Lynch’s comments came as 24-hour rail strikes entered a third day, causing major disruption on train services across Great Britain.
The transport secretary had accused the union of telling a “total lie” over claims he was “wrecking” negotiations by refusing to allow Network Rail to withdraw redundancy threats.
Lynch, who joined workers on a picket line at London’s Euston station on Saturday, said: “We haven’t made any false claims. The railway last week was down by 80%, that has an effect that we don’t particularly want to deploy and they are losing revenue commercially and that hurts them and it hurts our people because they’ve lost their wages. We don’t want that.
“So if Grant Shapps wants to be constructive that’s what he can do. He needs to tone down the rhetoric and get on with his job, which is to settle this dispute.”
Strikers at the central London picket line held up RMT banners and draped flags over the barrier that read “Defend Rail Jobs Pay Conditions”, the PA news agency reported.
The strikes were called as part of a dispute over pay and conditions on the railways, after the government told Network Rail and train operating companies to find savings through “modernisation” to fund pay deals.

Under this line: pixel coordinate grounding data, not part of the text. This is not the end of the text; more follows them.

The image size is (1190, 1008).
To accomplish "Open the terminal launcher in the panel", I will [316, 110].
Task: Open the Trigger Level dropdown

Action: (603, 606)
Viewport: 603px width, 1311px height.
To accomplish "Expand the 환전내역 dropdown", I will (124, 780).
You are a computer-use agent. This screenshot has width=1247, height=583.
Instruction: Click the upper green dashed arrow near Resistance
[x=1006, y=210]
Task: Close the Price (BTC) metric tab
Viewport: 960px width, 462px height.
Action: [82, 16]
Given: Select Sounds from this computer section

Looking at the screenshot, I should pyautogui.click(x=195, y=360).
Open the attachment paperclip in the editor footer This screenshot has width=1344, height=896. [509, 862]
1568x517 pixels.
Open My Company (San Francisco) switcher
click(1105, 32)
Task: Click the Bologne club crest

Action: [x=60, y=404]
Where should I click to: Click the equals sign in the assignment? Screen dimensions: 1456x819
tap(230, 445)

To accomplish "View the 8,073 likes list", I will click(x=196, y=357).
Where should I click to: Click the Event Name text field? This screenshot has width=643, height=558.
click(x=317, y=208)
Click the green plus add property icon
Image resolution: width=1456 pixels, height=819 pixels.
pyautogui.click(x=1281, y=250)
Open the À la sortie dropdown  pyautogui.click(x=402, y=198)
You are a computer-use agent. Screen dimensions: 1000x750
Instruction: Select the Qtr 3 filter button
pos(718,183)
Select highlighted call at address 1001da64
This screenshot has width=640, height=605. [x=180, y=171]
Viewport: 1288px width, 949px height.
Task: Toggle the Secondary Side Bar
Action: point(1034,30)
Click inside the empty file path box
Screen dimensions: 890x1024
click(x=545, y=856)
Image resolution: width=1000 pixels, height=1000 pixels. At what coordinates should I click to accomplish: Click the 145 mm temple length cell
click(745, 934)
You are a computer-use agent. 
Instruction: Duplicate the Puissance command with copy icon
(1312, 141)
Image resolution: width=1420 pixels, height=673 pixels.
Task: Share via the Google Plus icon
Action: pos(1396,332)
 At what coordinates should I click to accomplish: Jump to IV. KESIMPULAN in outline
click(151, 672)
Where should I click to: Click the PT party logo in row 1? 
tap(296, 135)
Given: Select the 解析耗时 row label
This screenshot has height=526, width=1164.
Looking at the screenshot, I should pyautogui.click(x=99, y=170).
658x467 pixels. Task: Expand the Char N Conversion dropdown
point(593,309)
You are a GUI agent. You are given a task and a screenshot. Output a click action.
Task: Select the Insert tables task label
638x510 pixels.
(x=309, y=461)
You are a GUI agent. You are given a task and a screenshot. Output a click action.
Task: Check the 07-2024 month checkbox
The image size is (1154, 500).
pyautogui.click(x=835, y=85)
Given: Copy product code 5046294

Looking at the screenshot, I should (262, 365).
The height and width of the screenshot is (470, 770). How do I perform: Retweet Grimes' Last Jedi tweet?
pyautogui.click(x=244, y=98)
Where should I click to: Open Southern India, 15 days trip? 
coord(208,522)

Lynch said those in power “have never worked on the tools” and were brought up on a diet of “Latin and Greek”.
“They’re not using the system that they want and they’ve never worked in this type of work,” he said. “Many of them have never run a business but they’ve also never worked on the tools. As my mother would say, they’ve never done a hand’s turn.
“It’s quite odd the people who are running this country are brought up on a diet of Latin and Greek and our members are brought up on a diet of getting up at ungodly times to run the transport system.”
While many rail services were cancelled on Saturday, with disruption expected to continue into Sunday, some trains were able to run in and out of most major destinations.
The RMT has said it had not ruled out taking further industrial action, including more strikes, but any future dates are yet to be confirmed. Unions are legally required to give two weeks’ notice of any strikes so there will not be any for the next fortnight.
A Department for Transport spokesperson said: “The transport secretary has consistently urged union representatives to get back around the negotiating table and agree a deal to bring our rail industry into the 21st century.
“Strikes should always be the last resort, not the first, so it is hugely disappointing and premature that the RMT went ahead with industrial action, which caused significant upheaval to the lives of those they claim to stand up for.”